Она предпочла бы более прямой ответ. В этом человеке, она чувствовала, ее единственная и, быть может, последняя надежда.
— Что ж, благодарю вас, сэр.
Она уже направилась к двери, но остановилась, вынула из кошелька серебряную монету, помедлила, прежде чем положить ее на стол. Не обидит ли его это? Быть может, не следует вмешиваться в его денежные отношения с хозяевами?
— Я хочу отблагодарить мистрис Райдер за гостеприимство, — сказала она неуверенно.
— Конечно, — ответил Оуэн. — Уверяю вас, она не станет отказываться.
Положив монету, Пен стала натягивать перчатки. Они были порваны, пальцы смешно и беспомощно торчали из дыр. Как у шута в каком‑нибудь балаганном представлении.
— Они мне мало помогут, — сказала она.
— Возьмите мои. Я малочувствителен к холоду.
Она всегда была мерзлячкой и с благодарностью приняла предложение. Перчатки были из очень мягкой кожи, с длинными пальцами и приятно ласкали руку. Как будто это делает сам владелец, подумала она, но тут же отогнала эту мысль.
Седрик стоял у причала возле нанятой лодки, засунув руки в карманы и притопывая, чтобы согреться. Утро было по‑настоящему морозным. Гребцы разогревались, хлопая себя по бокам и по плечам и бурно переговариваясь.
— Куда плывем, милорд? — спросил старший.
— Бейнардз‑Касл, — ответил Оуэн.
Он ступил в лодку и протянул руку Пен, которая легко впрыгнула за ним, почти не ощутив боли от множества синяков и ссадин — последствий вчерашнего происшествия.
Лучи солнца, отражаясь в отяжелевших от мороза волнах, слепили глаза. Холодный воздух покалывал горло.
Пен под мерный стук весел думала о том, как объяснит принцессе и придворному кругу свое отсутствие, а также свое безрассудное, опрометчивое решение возвращаться отдельно от всех. Не может же она рассказать всю правду — о том, как решилась выкрасть страницу из расчетной книги, и потому задержалась в доме, а потом, забыв о всякой опасности, отправилась, по сути, в одиночестве к причалу.
А еще ведь предстоит поведать, что было после происшествия в лесу и где она провела остаток ночи. Правда была неловкой, даже стыдной, но ложь — хуже. Рана на шее делала невозможным мирный вариант пересказа событий, а главное — Пен так и не научилась лгать.

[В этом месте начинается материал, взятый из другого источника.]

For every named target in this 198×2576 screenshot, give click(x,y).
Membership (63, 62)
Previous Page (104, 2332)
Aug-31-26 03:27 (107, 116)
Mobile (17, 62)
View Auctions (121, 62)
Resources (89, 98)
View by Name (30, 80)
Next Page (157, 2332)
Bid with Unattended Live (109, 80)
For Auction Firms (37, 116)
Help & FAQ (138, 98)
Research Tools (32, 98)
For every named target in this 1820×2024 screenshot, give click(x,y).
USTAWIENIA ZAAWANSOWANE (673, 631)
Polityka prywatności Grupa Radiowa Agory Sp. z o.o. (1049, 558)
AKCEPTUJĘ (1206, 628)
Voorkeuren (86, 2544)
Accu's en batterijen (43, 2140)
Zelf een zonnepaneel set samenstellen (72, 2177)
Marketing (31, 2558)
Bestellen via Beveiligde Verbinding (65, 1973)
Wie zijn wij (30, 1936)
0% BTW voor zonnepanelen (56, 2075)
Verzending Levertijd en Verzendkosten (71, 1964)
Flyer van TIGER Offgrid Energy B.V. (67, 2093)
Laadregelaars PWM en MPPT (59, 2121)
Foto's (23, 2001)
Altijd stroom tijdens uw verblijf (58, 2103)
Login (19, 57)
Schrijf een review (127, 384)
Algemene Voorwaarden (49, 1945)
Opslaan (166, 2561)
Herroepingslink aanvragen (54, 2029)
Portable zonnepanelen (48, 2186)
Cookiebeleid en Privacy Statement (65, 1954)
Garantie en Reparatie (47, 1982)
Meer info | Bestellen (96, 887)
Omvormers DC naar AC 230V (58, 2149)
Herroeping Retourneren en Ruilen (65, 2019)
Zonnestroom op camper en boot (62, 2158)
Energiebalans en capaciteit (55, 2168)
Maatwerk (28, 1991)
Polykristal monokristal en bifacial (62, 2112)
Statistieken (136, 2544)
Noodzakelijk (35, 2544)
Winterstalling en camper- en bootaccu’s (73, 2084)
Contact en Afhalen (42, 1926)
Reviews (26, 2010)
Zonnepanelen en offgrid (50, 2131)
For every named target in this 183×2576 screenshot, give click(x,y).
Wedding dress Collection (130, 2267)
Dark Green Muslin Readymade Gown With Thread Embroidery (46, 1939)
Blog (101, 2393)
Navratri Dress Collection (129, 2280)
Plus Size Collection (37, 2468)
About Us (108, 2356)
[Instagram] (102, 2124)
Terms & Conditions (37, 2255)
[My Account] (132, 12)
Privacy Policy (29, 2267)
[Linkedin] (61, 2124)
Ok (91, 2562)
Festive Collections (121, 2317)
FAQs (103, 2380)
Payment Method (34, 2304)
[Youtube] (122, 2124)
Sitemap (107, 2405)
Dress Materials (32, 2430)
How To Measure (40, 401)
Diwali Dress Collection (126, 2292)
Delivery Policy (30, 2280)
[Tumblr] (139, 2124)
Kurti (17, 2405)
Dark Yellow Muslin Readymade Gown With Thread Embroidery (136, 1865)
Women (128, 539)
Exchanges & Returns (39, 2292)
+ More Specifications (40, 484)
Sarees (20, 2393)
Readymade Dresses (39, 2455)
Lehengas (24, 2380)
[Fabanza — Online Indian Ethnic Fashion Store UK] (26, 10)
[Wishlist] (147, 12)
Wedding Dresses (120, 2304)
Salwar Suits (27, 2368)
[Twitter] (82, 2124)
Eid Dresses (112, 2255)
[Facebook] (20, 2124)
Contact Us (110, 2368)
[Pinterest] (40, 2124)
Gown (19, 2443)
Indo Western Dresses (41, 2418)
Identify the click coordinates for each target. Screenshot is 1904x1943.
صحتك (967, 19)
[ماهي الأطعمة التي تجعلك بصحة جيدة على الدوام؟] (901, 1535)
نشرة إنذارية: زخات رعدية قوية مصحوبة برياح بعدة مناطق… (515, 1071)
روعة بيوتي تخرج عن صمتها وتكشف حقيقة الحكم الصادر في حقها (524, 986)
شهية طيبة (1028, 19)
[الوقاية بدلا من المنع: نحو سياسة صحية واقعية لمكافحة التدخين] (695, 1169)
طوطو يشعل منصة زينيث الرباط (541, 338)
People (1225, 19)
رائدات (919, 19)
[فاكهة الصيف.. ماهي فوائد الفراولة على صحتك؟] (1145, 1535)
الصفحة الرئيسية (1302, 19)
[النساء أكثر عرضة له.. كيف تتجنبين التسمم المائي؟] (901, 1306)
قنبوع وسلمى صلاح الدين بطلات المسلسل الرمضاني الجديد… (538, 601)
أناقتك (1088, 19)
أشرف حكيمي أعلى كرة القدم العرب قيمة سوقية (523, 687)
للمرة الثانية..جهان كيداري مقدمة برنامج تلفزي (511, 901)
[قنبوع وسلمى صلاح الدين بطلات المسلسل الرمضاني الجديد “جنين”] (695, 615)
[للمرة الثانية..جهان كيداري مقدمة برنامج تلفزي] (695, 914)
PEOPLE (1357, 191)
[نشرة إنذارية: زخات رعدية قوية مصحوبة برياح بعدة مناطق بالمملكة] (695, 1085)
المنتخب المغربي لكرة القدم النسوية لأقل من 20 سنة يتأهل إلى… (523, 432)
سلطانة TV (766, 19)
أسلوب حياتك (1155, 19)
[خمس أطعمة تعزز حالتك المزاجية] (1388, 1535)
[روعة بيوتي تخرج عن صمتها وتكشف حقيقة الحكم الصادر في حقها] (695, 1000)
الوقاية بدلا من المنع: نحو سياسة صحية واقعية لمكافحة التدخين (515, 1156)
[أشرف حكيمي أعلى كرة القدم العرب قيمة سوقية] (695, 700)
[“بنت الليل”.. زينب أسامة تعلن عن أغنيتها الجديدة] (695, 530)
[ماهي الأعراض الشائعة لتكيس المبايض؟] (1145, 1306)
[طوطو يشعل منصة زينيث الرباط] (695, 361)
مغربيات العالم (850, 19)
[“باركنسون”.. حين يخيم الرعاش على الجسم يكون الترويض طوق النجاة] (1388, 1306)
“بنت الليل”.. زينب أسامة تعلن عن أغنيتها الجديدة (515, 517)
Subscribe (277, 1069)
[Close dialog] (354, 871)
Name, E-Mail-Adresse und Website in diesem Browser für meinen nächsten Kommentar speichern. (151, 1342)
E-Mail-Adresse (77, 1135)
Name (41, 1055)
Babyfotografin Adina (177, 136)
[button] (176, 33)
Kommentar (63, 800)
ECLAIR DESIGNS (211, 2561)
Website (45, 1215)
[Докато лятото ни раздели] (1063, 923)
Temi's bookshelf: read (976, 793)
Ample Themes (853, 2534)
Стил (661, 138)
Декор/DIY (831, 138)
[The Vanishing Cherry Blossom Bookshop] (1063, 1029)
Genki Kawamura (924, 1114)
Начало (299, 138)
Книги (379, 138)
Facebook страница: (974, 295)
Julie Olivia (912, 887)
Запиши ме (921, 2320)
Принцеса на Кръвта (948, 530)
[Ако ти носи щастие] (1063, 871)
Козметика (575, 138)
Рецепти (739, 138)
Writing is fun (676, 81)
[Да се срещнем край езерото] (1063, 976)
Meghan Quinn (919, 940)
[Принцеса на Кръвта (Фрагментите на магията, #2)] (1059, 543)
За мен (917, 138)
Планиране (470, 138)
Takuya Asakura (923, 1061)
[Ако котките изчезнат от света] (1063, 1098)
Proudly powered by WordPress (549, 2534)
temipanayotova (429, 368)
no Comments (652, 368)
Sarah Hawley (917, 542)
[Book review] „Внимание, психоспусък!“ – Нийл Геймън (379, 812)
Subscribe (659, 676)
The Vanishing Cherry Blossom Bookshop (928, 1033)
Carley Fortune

Лодка уже вплывала в речку Флит, приток Темзы, и вскоре стали видны очертания величественного Бейнардз‑Касла, в прошлом одного из королевских дворцов, а сейчас резиденции графа Пемброка. В свои детские годы принцесса Мария (которую ее отец, король Генрих VIII, имел обыкновение называть своей жемчужиной во времена, когда ее мать, Екатерина Арагонская, еще была его любимой женой) провела здесь немало счастливых дней. Это было до того, как король развелся с ее матерью, чтобы жениться на Анне Болейн, чем вызвал неудовольствие и гнев папы римского; что, в свою очередь, послужило поводом для разрыва с папой и начала Реформации, то есть отрыва английской церкви от католичества. За семнадцать лет до него это уже сделал Мартин Лютер в Германии. (А невинная «виновница» всего этого, Анна Болейн, через три года после брака была казнена по приказу короля за супружескую измену.) Итак, менее двадцати лет назад английская церковь перестала быть католической, король стал ее верховным главой, было отменено безбрачие духовенства, закрыты монастыри, их земли конфискованы, мощи и иконы сожжены. Но старшая дочь покойного короля, принцесса Мария, продолжала оставаться — возможно, в память о матери — ревностной католичкой. Что, впрочем, не мешало ей считаться наследницей английского престола.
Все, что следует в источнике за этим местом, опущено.